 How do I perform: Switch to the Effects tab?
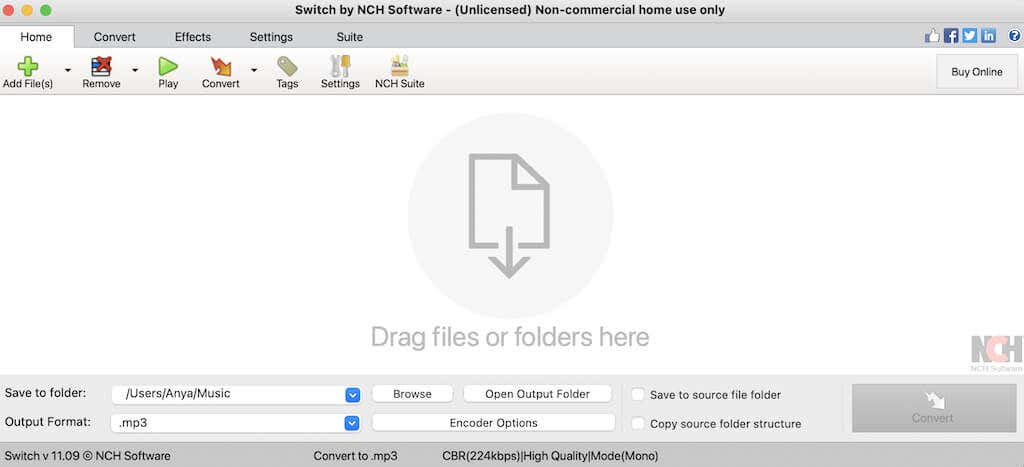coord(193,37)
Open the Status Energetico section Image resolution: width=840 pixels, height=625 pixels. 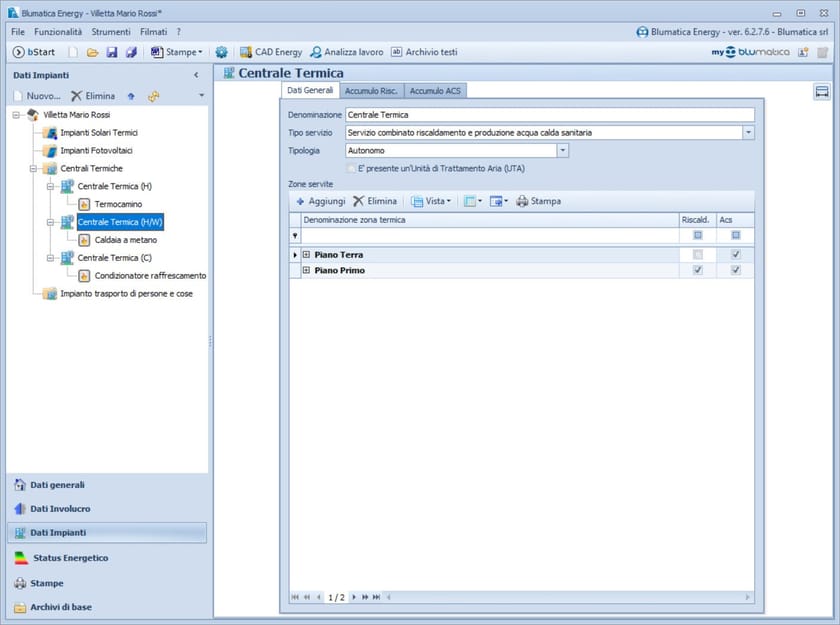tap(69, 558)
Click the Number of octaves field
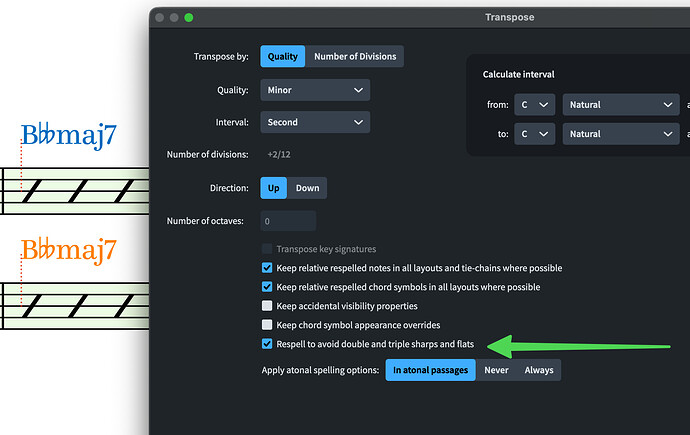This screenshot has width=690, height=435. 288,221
★ ★ ★ ★ ★
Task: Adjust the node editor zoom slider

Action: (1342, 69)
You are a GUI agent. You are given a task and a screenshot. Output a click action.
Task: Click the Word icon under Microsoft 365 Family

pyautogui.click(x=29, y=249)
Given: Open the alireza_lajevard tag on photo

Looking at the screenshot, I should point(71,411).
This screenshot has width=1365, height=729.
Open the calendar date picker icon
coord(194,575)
★ ★ ★ ★ ★
EXERCISE DIRECTIONS: Return, exactly as they appear, the lines of data from the line containing "Given: Open the alireza_lajevard tag on photo" up to and including the line containing "coord(194,575)".

SOLUTION:
Given: Open the alireza_lajevard tag on photo

Looking at the screenshot, I should point(71,411).
This screenshot has width=1365, height=729.
Open the calendar date picker icon
coord(194,575)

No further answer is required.